Gleichzeitig hat sich der Unternehmer Lührmann dennoch in einem historischen Moment streng an die Regeln des Marktes gehalten. Im Jahr 1990 entstand mit dem Gebiet der plötzlich aufgelösten DDR für westliche Firmen ein riesiger Absatzmarkt. Auch für Helmut Lührmann, der ein Jahr zuvor im westfälischen Rheine das Möbelhaus mit seinem Kürzel Helü gegründet hatte. Im Osten gab es jede Menge Kunden, die nach Neuem für ihre vier Wände verlangten, sowohl in den standardisierten „Platten“, als auch in den größtenteils heruntergekommenen Altbauten, die noch von glanzvolleren Zeiten kündeten.
Hier im Osten gab es noch keine scharfe Konkurrenz, denn die DDR-Möbelbranche, sowieso nur schwach entwickelt, lag am Boden. Also zögerte der Geschäftsmann nicht lange und brach nach Halle auf. „Die Stadt hat uns gefallen, schon durch die Verbindungen von damals“, sagt Lührmann heute.
Vorsicht in der DDR
Damals – das sind beim Möbelhändler die 70er Jahre. Ein Bauunternehmer war er seinerzeit, drüben im Westen. Und doch kam er in die DDR, ins Chemiedreieck, um Geld zu verdienen. Dass er dabei dem Klassenfeind unter die Arme griff, sieht Lührmann pragmatisch. „Es waren andere Zeiten. Im Westen gab es eine Rezession und die DDR beauftragte Firmen in der BRD mit Arbeiten“, erinnert sich der gelernte Kaufmann. So einfach, Nachfrage und Angebot. Mit einem Bagger und einigen Mitarbeitern reiste er hierher. In den Chemiekombinaten Buna und Leuna galt es, Kanäle zu schachten.

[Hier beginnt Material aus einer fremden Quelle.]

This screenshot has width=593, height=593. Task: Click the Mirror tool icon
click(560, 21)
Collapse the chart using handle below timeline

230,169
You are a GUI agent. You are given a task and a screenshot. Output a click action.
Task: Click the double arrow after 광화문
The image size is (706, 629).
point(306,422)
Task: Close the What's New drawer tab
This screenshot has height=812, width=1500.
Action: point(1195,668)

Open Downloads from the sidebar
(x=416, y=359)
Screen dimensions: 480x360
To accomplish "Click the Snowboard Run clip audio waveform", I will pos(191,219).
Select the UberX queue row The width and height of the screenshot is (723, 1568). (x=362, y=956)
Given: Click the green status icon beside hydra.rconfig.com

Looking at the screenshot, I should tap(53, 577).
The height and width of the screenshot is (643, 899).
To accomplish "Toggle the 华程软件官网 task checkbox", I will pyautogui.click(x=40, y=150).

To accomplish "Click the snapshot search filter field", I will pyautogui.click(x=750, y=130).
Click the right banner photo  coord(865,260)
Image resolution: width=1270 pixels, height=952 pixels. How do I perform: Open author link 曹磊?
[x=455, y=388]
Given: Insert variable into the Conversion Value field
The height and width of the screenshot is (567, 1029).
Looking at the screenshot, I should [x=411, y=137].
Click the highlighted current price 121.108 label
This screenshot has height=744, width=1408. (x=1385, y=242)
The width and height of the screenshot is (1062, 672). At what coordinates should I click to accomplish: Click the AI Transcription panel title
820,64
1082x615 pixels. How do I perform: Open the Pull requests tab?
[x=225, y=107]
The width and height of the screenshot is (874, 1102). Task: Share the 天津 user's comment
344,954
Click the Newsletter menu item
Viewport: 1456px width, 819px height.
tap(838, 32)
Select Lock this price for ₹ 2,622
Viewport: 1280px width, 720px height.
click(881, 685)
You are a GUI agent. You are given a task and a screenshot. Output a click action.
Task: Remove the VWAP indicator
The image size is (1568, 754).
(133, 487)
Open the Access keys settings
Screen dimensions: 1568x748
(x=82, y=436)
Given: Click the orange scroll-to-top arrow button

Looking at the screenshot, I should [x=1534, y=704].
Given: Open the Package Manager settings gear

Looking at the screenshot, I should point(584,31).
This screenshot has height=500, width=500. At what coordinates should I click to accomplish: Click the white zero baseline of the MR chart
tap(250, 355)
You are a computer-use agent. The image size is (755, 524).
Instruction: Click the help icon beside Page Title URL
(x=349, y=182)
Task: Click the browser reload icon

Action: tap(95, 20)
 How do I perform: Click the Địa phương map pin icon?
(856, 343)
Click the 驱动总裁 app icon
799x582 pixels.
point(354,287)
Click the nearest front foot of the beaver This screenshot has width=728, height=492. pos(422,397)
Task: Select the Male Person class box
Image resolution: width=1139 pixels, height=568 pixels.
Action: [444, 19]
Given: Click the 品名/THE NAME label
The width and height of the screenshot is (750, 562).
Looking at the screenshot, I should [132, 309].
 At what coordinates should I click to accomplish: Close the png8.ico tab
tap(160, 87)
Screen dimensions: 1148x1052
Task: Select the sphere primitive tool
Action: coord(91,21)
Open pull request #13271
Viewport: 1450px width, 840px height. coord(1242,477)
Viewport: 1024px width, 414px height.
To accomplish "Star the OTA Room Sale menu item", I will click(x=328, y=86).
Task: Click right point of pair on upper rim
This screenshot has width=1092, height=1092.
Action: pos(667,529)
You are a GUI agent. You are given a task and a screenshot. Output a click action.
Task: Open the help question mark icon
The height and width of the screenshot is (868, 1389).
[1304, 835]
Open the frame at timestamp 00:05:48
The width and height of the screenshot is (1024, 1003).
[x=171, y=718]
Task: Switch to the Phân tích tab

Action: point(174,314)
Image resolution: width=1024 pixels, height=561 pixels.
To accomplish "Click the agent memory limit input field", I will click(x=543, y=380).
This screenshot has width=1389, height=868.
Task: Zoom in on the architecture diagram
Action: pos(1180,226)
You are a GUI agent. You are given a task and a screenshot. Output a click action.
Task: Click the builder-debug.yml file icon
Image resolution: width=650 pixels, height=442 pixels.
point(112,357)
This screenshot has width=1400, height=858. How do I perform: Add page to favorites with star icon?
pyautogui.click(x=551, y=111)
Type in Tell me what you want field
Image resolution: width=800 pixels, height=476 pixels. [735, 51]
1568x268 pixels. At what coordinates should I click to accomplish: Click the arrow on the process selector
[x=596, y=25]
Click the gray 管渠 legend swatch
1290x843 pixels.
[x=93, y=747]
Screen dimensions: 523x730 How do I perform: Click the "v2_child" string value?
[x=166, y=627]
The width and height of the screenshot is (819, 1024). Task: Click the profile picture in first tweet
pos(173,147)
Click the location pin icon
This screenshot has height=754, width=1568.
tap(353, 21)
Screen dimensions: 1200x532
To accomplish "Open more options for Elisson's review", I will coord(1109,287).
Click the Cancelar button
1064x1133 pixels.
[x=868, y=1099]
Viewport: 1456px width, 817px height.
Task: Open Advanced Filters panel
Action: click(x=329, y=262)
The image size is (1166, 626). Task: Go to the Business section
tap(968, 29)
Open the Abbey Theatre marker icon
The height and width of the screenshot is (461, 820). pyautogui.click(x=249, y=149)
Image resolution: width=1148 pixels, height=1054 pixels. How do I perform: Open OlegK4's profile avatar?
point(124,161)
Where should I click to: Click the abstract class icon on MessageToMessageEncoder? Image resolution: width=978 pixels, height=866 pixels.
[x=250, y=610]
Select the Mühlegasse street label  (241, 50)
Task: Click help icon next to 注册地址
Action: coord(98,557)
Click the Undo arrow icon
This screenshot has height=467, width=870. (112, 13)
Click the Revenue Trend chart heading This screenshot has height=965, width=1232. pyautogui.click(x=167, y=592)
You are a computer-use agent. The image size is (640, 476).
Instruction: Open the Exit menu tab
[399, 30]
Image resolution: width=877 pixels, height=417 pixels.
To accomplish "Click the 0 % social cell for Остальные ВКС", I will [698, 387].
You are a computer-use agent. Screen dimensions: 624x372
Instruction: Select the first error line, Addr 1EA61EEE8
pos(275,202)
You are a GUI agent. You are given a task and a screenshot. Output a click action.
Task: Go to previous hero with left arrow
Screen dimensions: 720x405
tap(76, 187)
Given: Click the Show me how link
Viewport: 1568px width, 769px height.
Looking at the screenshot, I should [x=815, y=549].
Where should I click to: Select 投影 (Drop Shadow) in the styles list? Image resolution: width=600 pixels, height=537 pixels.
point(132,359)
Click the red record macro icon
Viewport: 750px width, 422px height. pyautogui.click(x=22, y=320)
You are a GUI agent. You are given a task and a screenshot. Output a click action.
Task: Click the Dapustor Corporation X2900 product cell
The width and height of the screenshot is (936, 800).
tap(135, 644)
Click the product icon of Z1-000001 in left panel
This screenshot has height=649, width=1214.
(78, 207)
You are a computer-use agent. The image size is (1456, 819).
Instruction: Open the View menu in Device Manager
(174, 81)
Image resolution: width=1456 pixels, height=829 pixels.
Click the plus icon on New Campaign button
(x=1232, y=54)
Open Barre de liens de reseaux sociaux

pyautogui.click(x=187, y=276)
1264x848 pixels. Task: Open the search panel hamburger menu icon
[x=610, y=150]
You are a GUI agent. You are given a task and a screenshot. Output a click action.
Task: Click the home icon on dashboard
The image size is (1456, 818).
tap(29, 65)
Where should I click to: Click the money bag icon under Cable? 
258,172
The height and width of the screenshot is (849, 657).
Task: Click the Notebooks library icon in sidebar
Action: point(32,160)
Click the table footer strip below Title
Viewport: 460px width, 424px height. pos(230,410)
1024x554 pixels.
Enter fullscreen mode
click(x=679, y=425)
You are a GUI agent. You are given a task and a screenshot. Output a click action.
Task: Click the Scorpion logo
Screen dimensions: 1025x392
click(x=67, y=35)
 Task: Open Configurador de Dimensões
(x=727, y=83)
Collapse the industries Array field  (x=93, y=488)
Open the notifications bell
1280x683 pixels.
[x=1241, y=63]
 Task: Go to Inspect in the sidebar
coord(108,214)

Mit dem sozialistischen System konnte er nicht viel anfangen, denn schon die offizielle Begrüßung war für Lührmann, der hier doch arbeiten sollte, eher unangenehm. „Auf dem Weg von Magdeburg bis Halle hatte ich fünfmal das Nagelband vor dem Auto“, erzählt er noch heute empört ob der Schikane der Sicherheitsleute. Die endlosen Grenzkontrollen machten ihn vorsichtig.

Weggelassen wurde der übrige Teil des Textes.